Satgas PASTI Setop Kegiatan Usaha PT Econext Ventures Indonesia

Satgas PASTI Setop Kegiatan Usaha PT Econext Ventures Indonesia

Jakarta, CNN Indonesia --

Satuan Tugas Pemberantasan Aktivitas Keuangan Ilegal (Satgas PASTI) menghentikan kegiatan usaha PT Econext Ventures Indonesia (EVI) yang diduga menawarkan investasi dengan skema menyerupai multi level marketing (MLM).

Dalam pengumuman yang disampaikan melalui akun resmi Otoritas Jasa Keuangan (OJK), Selasa (21/7), Satgas PASTI menyebut PT EVI diduga menghimpun dana masyarakat dengan menawarkan investasi pada produk teknologi, khususnya ekonomi hijau, yang dipersamakan dengan layanan urun dana atau securities crowdfunding.

"Dalam penawarannya, PT EVI mengklaim sedang dalam proses pengurusan izin di OJK," tulis Satgas PASTI.

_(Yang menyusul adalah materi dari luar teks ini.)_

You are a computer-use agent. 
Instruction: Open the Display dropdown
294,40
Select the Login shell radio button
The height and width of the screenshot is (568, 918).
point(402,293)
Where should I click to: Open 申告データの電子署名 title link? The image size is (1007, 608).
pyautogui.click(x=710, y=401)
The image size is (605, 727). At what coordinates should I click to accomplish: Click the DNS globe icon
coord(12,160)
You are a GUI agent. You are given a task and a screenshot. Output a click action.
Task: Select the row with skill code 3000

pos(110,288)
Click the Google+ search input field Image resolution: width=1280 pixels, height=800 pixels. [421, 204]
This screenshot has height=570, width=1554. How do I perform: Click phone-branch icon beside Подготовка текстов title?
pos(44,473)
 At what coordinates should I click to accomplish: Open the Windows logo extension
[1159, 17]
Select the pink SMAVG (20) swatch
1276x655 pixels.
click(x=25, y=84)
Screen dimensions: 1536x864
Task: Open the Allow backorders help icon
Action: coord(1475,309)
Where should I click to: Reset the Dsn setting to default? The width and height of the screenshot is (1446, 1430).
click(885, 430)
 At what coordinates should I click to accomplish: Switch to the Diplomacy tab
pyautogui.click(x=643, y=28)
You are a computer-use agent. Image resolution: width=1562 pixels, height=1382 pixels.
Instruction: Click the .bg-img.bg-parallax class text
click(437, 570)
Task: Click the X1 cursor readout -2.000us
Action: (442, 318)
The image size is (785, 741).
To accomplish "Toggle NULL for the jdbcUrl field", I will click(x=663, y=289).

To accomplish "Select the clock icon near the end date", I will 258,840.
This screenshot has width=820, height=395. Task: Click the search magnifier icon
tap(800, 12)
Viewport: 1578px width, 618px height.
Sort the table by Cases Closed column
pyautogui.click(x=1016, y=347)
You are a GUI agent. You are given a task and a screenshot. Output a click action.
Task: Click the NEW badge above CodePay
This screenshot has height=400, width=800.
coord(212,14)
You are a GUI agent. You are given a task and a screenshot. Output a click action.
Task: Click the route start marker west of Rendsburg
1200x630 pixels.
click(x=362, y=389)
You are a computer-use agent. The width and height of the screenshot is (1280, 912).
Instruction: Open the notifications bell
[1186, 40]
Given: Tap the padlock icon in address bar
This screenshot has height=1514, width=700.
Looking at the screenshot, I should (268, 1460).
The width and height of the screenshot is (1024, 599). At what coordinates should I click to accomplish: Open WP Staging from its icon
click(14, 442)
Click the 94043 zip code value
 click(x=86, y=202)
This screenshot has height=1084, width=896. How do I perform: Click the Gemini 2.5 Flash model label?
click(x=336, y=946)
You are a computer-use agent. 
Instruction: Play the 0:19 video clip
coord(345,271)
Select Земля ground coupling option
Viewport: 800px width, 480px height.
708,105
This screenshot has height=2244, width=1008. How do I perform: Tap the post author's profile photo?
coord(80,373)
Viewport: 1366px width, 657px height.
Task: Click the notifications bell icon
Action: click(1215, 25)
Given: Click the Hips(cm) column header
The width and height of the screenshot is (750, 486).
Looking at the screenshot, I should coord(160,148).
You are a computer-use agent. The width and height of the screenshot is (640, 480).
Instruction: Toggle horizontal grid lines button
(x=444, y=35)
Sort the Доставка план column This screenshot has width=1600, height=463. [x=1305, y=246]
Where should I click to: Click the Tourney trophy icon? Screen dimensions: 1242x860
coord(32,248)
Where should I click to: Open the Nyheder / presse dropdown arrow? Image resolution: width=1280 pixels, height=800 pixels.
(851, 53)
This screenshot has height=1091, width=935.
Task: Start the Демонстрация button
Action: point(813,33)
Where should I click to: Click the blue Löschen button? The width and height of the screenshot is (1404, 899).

Namun, berdasarkan hasil klarifikasi dan verifikasi, Satgas PASTI menemukan PT EVI belum memiliki izin dari OJK sebagai penyelenggara layanan urun dana.

Selain itu, perusahaan tersebut juga disebut menjalankan kegiatan usaha yang tidak sesuai dengan izin yang diterbitkan Kementerian Investasi dan Hilirisasi/Badan Koordinasi Penanaman Modal (BKPM).

Satgas PASTI juga menemukan aplikasi maupun situs web yang digunakan PT EVI belum tercatat sebagai Penyelenggara Sistem Elektronik (PSE) di Kementerian Komunikasi dan Digital (Komdigi).

Di sisi lain, status keanggotaan perusahaan di Asosiasi Layanan Urun Dana Indonesia (ALUDI) juga telah dicabut.

Atas temuan tersebut, Satgas PASTI menghentikan kegiatan usaha PT EVI dan akan melakukan pemblokiran terhadap aplikasi maupun tautan (URL) yang digunakan perusahaan tersebut.

"Satgas PASTI telah menghentikan kegiatan PT EVI serta akan melakukan pemblokiran akses terhadap aplikasi dan/atau tautan (URL) terkait serta akan berkoordinasi dengan aparat penegak hukum untuk proses penindakan lebih lanjut," ujar Satgas PASTI.

Satgas PASTI juga mengimbau masyarakat yang merasa dirugikan agar segera melaporkan kasus tersebut kepada aparat penegak hukum setempat guna mempercepat proses penanganan.

OJK turut meminta masyarakat tetap waspada terhadap berbagai penawaran investasi yang mengatasnamakan proses perizinan di OJK maupun menjanjikan keuntungan tertentu.

Apabila menemukan indikasi investasi ilegal atau pinjaman online ilegal, masyarakat dapat melaporkannya melalui Kontak OJK 157, WhatsApp 081157157157, email [email protected], maupun kanal Satgas PASTI.